▸ Exercise:
Once you have read the records below, print them again exactly as they stand.

....

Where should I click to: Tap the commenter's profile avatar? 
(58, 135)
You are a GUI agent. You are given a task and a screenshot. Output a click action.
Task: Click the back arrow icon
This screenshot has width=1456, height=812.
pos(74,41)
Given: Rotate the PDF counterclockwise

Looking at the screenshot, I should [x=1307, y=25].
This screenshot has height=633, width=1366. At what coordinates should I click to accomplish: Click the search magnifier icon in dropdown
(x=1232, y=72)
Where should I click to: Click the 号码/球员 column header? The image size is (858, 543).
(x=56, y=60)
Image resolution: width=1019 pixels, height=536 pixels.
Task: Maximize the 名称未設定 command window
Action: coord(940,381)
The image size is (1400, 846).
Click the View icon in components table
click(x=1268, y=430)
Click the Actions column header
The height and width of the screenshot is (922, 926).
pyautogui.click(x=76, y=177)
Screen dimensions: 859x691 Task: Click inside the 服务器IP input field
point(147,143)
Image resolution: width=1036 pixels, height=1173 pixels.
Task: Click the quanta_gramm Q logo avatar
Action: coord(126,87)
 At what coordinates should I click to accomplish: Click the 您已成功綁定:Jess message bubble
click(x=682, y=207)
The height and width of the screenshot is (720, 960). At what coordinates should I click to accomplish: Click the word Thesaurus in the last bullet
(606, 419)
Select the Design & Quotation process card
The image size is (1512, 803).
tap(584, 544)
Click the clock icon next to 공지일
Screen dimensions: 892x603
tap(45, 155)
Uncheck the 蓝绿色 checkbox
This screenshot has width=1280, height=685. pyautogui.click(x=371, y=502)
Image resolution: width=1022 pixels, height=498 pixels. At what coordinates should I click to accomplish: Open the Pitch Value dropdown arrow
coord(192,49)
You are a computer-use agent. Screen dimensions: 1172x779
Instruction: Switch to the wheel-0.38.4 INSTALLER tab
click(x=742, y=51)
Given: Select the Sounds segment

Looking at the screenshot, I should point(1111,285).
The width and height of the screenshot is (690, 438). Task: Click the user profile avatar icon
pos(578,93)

....

▸ Exercise solution:
Where should I click to: Tap the commenter's profile avatar? 
(58, 135)
You are a GUI agent. You are given a task and a screenshot. Output a click action.
Task: Click the back arrow icon
This screenshot has width=1456, height=812.
pos(74,41)
Given: Rotate the PDF counterclockwise

Looking at the screenshot, I should [x=1307, y=25].
This screenshot has height=633, width=1366. At what coordinates should I click to accomplish: Click the search magnifier icon in dropdown
(x=1232, y=72)
Where should I click to: Click the 号码/球员 column header? The image size is (858, 543).
(x=56, y=60)
Image resolution: width=1019 pixels, height=536 pixels.
Task: Maximize the 名称未設定 command window
Action: coord(940,381)
The image size is (1400, 846).
Click the View icon in components table
click(x=1268, y=430)
Click the Actions column header
The height and width of the screenshot is (922, 926).
pyautogui.click(x=76, y=177)
Screen dimensions: 859x691 Task: Click inside the 服务器IP input field
point(147,143)
Image resolution: width=1036 pixels, height=1173 pixels.
Task: Click the quanta_gramm Q logo avatar
Action: coord(126,87)
 At what coordinates should I click to accomplish: Click the 您已成功綁定:Jess message bubble
click(x=682, y=207)
The height and width of the screenshot is (720, 960). At what coordinates should I click to accomplish: Click the word Thesaurus in the last bullet
(606, 419)
Select the Design & Quotation process card
The image size is (1512, 803).
tap(584, 544)
Click the clock icon next to 공지일
Screen dimensions: 892x603
tap(45, 155)
Uncheck the 蓝绿色 checkbox
This screenshot has width=1280, height=685. pyautogui.click(x=371, y=502)
Image resolution: width=1022 pixels, height=498 pixels. At what coordinates should I click to accomplish: Open the Pitch Value dropdown arrow
coord(192,49)
You are a computer-use agent. Screen dimensions: 1172x779
Instruction: Switch to the wheel-0.38.4 INSTALLER tab
click(x=742, y=51)
Given: Select the Sounds segment

Looking at the screenshot, I should point(1111,285).
The width and height of the screenshot is (690, 438). Task: Click the user profile avatar icon
pos(578,93)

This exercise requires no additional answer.